By Michael Blinn
April 21, 2014

Jonathan Toews (19) set the tone early on for the Blackhawks in Game 3. (Jonathan Daniel/Getty Images)Jonathan Toews (19) set the tone early on for the Blackhawks in Game 3. (Jonathan Daniel/Getty Images)

By Brian Hamilton

CHICAGO – At even a fleeting suggestion of frayed nerves in his dressing room, Blackhawks captain Jonathan Toews reared up early on Monday. “I don't know who's talking about losing composure,” he huffed after his team's pre-Game 3 morning skate, when the assembled media before him were talking about the defending champions doing precisely that. Chicago was down an 2-0 in its first-round series against the Blues, and the Blackhawks had often played without intelligence, poise or the puck. They were pursuing another title, in other words, while doing things that would ensure they'd have almost no chance of winning one.

Chicago rectified that on Monday night in a 2-0 win over the St. Louis that was far from perfect, but more in character. The Blackhawks successfully protected a late one-goal lead for the first time in this series with a disciplined, mostly steady effort, which was spearheaded by and early goal from Toews and finished by a resolute Corey Crawford in net. And that's all the Hawks needed. Instead of going out of their way to hit everything on skates, a club that wins with its speed and puck possession simply got out of its own way. And that got Chicago back in the series, with Game 4 coming up on Wednesday.

Some other quick thoughts on Monday's proceedings:

Game 3 recap | Box score

• After some morning skate misdirection, Blackhawks coach Joel Quenneville caved in and went with his Desperation Line on Monday. In both of the club's recent runs to the Stanley Cup, Quenneville went with a top line of Toews flanked by Patrick Kane and Bryan Bickell to give Chicago a boost during moments of doubt and despair. So it was that the trio reunited to begin Game 3 -- this after Quenneville had Brandon Saad, and not Kane, skating with Toews and Bickell during the morning workout. Quenneville started the series looking for more balance across his lines, but the coach's combinations produced only one goal by a forward in two games. On Monday, the new/old top line combo paid immediate dividends, opening the scoring with Toews' first period goal. As the game wore on, the line was easily the Blackhawks' most dangerous. Kane, meanwhile, had multiple point-blank near misses that at least kept the Blues on their heels even if the payoff of a goal wasn't there.

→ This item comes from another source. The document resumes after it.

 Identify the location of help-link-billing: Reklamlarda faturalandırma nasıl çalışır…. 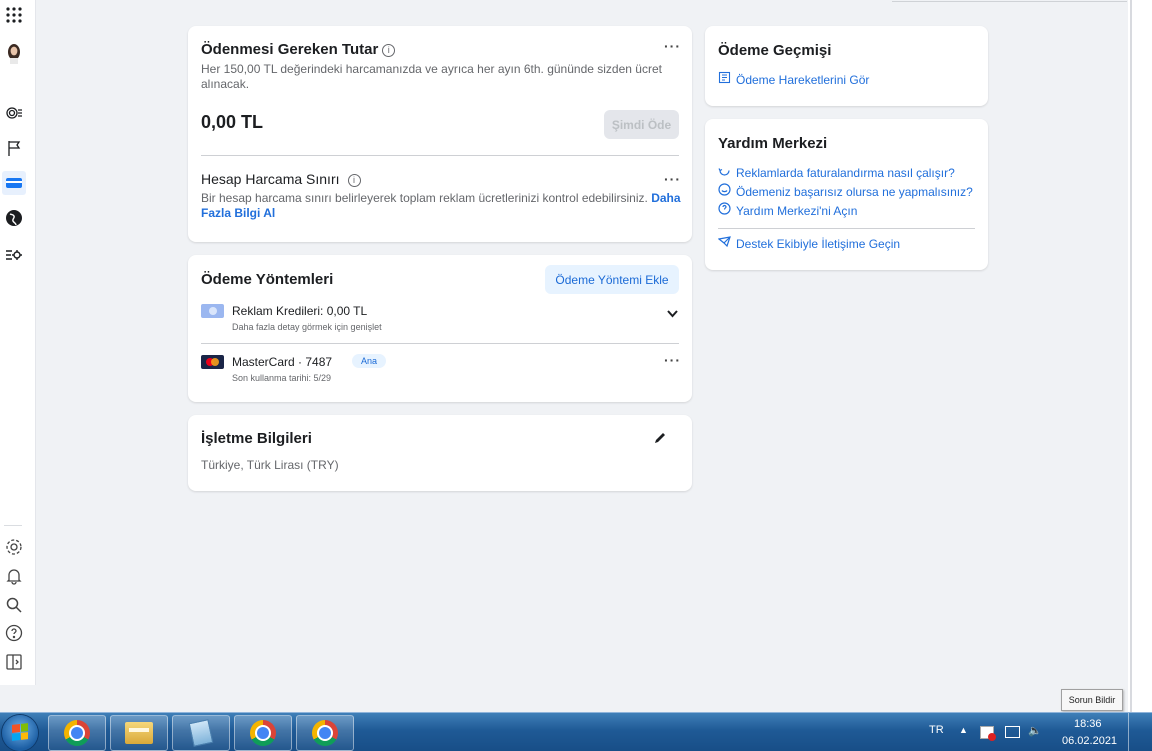
(846, 173).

• St. Louis needed its power play to provide a foothold or an answer after Toews' early goal, and it continued to flounder. The Blues entered Game 3 having gone just 1-of-13 with the man advantage in the first two games, and that lone score had come with their goalie pulled to give them a 6-on-4 in the waning seconds of Game 2. On Monday night, they came up empty on three power play chances, worrying Crawford with just seven shots. There was never any sustained pressure applied, nor momentum gained, by pelting Crawford with puck after puck. St. Louis actually had a gilded chance when Chicago's Marcus Kruger went to the box for holding early in the third period and the deficit at 1-0 ... and the Blues took exactly one shot on net in the next two minutes. Plenty of teams can succeed in the postseason with malfunctioning power plays – Boston and Chicago each won a Stanley Cup recently without much help in that area, actually – but St. Louis could have turned the game on its head on Monday with just one score. If they had been able to score on the power play, they might have started moving toward putting a stranglehold on the series.

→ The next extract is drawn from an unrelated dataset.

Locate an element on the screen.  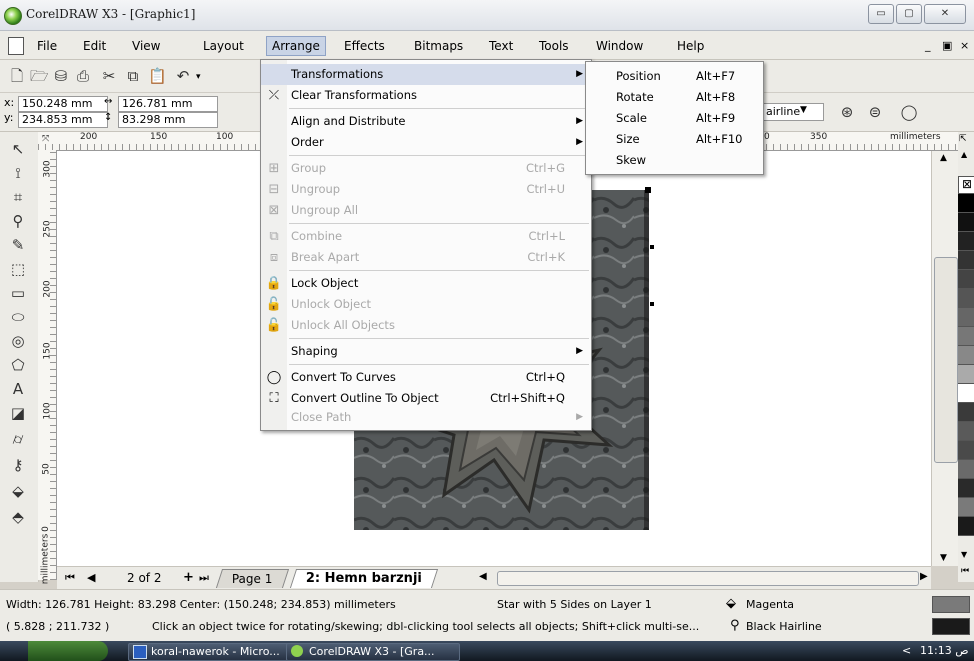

• Everyone was on (relatively) good behavior in Game 3. St. Louis got its licks in, with 41 hits to the Blackhawks' 27. But the extracurricular pushing and shoving was limited to normal levels of friskiness. Chicago defenseman Brent Seabrook began his three-game suspension for leveling Blues captain David Backes in Game 2, and it appeared that St. Louis recognized that attempting to even the score would cost them against a dangerous team playing in front of an energizing home crowd. “Right now winning the playoff series is the best revenge we can get,” Blues winger Ryan Reaves said before the game. “We can send them packing, shining up the golf clubs a little bit -- that would be the best revenge right now.”

That will have to wait, of course, for at least another two games.